As I continue my campaign against Ritual abuse and childhood sexual assault from a survivor’s perspective, my research has led me through previous, almost forgotten old sets of journals. I have come across entries that scream ‘honesty,’ only to be followed with ‘that couldn’t have happened.’ How could anyone possibly make up the secrets hidden in those diaries or more importantly, why would I want to?

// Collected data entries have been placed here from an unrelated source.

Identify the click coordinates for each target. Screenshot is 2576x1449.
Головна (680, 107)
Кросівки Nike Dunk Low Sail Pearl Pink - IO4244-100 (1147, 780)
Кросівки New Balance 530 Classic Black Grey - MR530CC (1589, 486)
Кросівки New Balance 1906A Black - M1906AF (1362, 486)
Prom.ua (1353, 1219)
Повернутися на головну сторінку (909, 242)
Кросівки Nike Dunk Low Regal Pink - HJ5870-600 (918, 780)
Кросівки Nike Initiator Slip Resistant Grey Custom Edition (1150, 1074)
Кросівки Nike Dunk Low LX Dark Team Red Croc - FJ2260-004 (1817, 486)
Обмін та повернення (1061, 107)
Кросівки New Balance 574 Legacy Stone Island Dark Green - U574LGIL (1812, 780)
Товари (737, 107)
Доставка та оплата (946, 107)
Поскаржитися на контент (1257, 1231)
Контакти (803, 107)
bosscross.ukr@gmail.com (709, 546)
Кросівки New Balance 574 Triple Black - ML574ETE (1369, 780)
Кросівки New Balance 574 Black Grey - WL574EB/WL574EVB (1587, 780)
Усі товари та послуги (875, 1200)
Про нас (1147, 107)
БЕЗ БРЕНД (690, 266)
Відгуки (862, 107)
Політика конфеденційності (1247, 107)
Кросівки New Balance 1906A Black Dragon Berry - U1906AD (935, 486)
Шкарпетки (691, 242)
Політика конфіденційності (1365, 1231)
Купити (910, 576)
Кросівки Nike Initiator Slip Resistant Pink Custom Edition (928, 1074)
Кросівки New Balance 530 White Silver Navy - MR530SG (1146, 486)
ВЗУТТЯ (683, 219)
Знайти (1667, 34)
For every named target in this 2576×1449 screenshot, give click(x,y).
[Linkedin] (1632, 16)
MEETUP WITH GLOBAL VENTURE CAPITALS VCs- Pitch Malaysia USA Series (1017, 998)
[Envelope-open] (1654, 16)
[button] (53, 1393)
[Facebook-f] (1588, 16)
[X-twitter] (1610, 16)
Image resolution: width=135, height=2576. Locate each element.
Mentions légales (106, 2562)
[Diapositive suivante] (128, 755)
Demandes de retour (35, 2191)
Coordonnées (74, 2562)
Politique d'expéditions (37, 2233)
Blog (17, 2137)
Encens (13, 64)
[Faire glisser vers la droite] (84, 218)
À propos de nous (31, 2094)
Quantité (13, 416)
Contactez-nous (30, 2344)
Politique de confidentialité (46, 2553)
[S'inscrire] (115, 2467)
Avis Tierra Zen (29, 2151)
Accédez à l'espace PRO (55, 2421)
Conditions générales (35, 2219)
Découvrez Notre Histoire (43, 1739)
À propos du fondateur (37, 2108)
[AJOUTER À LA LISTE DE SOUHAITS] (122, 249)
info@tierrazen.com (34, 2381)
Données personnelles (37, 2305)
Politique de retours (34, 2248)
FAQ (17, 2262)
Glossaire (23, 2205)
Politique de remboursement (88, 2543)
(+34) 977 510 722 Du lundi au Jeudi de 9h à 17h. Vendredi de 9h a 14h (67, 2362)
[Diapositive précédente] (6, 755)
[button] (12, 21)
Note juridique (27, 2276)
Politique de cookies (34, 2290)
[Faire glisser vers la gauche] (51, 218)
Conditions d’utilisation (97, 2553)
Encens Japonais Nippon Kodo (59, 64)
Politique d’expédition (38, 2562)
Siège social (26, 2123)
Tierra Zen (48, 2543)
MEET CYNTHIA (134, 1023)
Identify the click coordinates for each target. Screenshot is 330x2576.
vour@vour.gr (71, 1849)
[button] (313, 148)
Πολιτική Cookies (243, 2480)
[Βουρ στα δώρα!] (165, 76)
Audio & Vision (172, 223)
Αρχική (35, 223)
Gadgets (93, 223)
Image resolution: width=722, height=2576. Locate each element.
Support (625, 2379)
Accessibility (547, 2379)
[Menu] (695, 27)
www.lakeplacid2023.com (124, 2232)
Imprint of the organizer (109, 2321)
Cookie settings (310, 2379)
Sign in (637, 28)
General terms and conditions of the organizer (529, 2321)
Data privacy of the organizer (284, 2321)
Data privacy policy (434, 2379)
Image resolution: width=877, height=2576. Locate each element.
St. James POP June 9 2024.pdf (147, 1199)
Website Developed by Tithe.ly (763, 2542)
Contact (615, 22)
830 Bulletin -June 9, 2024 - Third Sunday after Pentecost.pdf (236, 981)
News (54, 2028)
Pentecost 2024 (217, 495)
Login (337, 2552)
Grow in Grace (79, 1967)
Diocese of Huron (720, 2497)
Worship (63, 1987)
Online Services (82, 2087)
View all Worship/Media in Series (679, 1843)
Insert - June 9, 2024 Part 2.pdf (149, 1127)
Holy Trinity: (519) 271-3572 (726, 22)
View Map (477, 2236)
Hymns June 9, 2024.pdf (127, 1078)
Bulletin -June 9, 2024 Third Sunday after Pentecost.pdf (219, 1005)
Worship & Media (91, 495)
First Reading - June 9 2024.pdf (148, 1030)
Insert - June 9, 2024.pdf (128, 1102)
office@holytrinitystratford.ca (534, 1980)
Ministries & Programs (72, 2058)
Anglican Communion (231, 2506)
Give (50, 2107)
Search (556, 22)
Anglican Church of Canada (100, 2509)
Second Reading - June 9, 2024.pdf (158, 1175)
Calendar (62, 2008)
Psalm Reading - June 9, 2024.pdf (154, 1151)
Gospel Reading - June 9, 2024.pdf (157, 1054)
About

Who hasn’t heard a parent tell their child: ‘Don’t lie? Don’t tell a fib?’ At age five, I was taught to lie. As my father incestuously assaulted Julie, one of my child alters, he was relentless in stopping her from exposing his hideous playtime of what was really happening in that cold basement on the hard concrete floor. ‘Why,’ she asked, ‘do I have to not tell?’ His answer: ‘Mommy wouldn’t believe you and if she did I would go to jail, you would never see me, and the family would be torn apart.’ Naturally, a five-year-old would lie to keep her daddy out of jail.
Twenty-five years later, during a face to face confrontation, I asked my dad: ‘What happened between us when I was a kid?’ His reply: ‘It was only touching. It was no big deal.’ But it was a big deal, and I carry that with me, every time I touch on a new memory, an old feeling, or when my whole existence seems like no big deal.